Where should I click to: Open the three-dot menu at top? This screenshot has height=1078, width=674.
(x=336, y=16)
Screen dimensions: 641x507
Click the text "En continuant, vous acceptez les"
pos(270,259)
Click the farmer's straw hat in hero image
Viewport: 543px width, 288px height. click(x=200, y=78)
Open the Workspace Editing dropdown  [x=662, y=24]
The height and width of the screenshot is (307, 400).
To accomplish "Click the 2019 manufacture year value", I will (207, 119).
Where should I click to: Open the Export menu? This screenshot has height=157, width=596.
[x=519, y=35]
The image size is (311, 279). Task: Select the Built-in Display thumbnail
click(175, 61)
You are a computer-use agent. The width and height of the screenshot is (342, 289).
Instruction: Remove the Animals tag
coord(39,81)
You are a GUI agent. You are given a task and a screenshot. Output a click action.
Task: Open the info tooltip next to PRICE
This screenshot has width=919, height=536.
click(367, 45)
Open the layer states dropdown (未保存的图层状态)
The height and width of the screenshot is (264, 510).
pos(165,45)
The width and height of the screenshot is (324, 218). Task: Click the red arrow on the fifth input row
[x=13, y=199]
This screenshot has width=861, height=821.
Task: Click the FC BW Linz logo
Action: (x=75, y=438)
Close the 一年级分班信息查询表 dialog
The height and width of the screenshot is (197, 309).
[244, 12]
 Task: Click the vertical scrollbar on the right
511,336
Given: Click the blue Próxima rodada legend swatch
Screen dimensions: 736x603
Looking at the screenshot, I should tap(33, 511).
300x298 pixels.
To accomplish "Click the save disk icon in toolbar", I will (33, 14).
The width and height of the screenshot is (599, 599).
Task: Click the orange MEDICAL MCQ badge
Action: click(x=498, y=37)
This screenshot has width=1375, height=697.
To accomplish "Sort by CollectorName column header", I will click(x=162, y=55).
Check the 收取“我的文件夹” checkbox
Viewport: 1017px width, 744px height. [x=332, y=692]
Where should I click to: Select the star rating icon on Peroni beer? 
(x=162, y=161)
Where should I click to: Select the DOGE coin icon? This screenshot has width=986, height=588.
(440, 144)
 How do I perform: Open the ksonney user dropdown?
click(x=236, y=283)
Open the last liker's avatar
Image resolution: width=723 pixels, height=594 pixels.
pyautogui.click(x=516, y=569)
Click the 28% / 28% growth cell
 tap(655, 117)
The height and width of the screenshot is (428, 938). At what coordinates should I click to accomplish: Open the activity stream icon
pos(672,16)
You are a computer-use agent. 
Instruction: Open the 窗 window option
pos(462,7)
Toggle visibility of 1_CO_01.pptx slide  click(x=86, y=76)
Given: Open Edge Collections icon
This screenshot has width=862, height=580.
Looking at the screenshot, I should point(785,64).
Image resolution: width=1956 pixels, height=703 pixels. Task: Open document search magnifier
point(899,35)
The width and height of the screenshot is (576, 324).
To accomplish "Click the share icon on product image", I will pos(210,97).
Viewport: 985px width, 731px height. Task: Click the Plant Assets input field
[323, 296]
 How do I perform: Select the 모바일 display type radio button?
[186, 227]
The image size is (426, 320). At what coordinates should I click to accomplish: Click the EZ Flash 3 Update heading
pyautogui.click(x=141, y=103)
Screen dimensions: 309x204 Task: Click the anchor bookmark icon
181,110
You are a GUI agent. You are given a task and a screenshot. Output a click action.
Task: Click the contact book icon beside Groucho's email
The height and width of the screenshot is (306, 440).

Activity
Look over the material above and show each line where "agent" appears.

Problem solution
You are a computer-use agent. The width and height of the screenshot is (342, 289).
You are a GUI agent. You are given a task and a screenshot. Output a click action.
You are a computer-use agent. 
You are a GUI agent. You are given a task and a screenshot. Output a click action.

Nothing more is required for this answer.